GIVEN PASSAGE:

In the beginning, a man takes an oath to uphold his country's Constitution against all enemies foreign and domestic, to bear true faith and allegiance, and to discharge well and faithfully the duties of office. He does this without any mental reservation.
Thereafter he is given a paper which says that because the President as a representative of the people of this country reposes "special trust and confidence" in his "patriotism, valor, fidelity, and abilities," he is forthwith commissioned.
By these tokens, the Nation also becomes a party to the contract, and will faithfully keep its bond with the man. While he continues to serve honorably, it will sustain him and will clothe him with its dignity. That it has vouched for him gives him a felicitous status in our society. The device he wears, his insignia, and even his garments identify him directly with the power of the United States. The living standards of himself and of his family are underwritten by Federal statute. Should he become ill, the Nation will care for him. Should he be disabled, it will stand as his guardian through life. Should he seek to advance himself through higher studies, it will open the way.

PROBLEMS TO WORK ON:
a. Can you summarize the passage about the oath and commission in two sentences?
b. Would you extract, word for word, the part of the passage about the oath and commission between "Thereafter he is" and "is forthwith commissioned.", inclusive?
The material that comes next is from a separate source.

INFORMATION SUPPLIED:
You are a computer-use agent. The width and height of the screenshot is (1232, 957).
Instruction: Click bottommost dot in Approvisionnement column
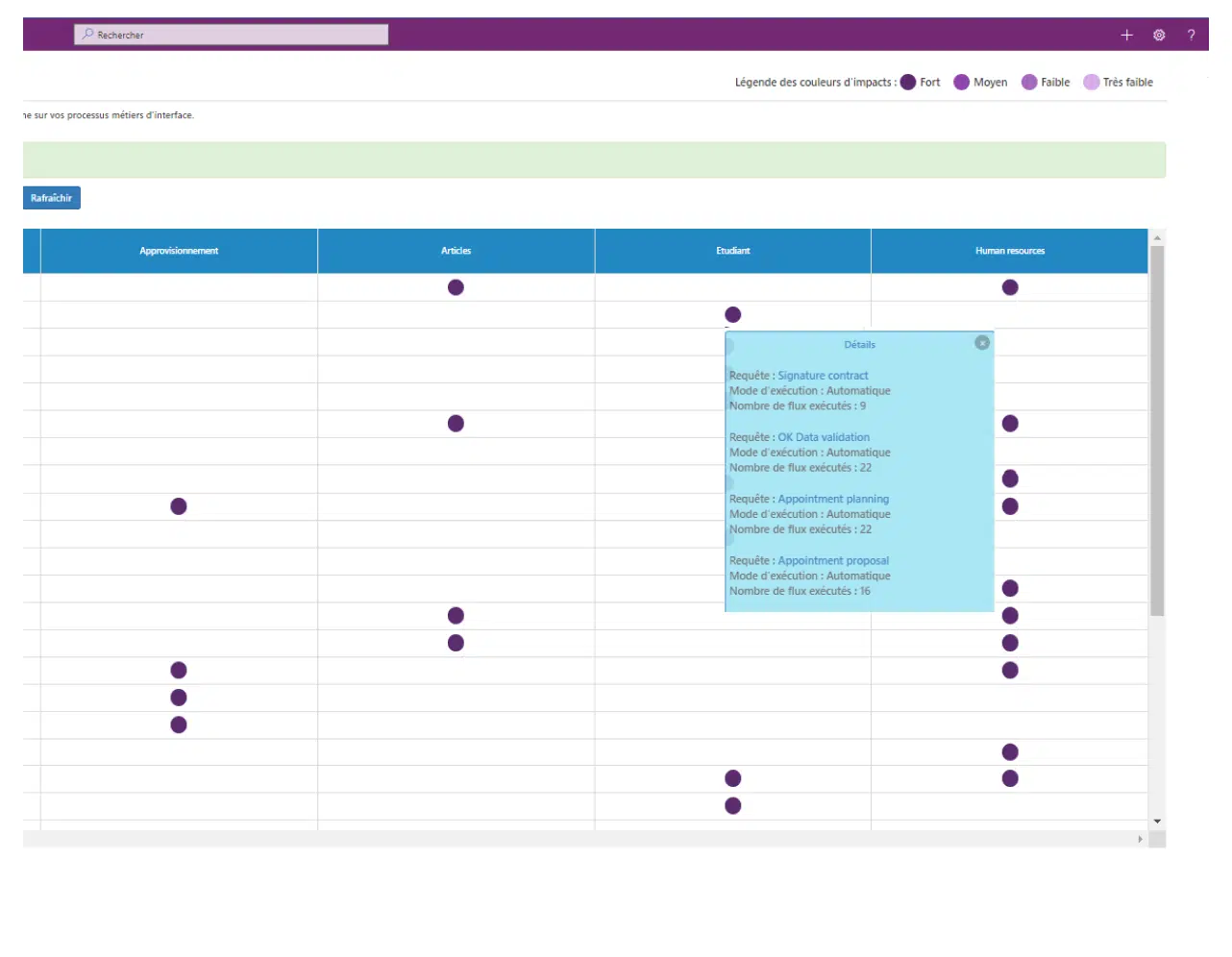pyautogui.click(x=179, y=724)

TASK SOLUTIONS:
a. A man swears without mental reservation to uphold the Constitution against all enemies and to discharge his duties well and faithfully, and he is then commissioned because the President reposes special trust and confidence in his patriotism, valor, fidelity, and abilities. The Nation thereby becomes a party to the contract: while he serves honorably, it sustains him, underwrites his family's living standards, cares for him if he is ill or disabled, and opens the way to higher studies.

b.
Thereafter he is given a paper which says that because the President as a representative of the people of this country reposes "special trust and confidence" in his "patriotism, valor, fidelity, and abilities," he is forthwith commissioned.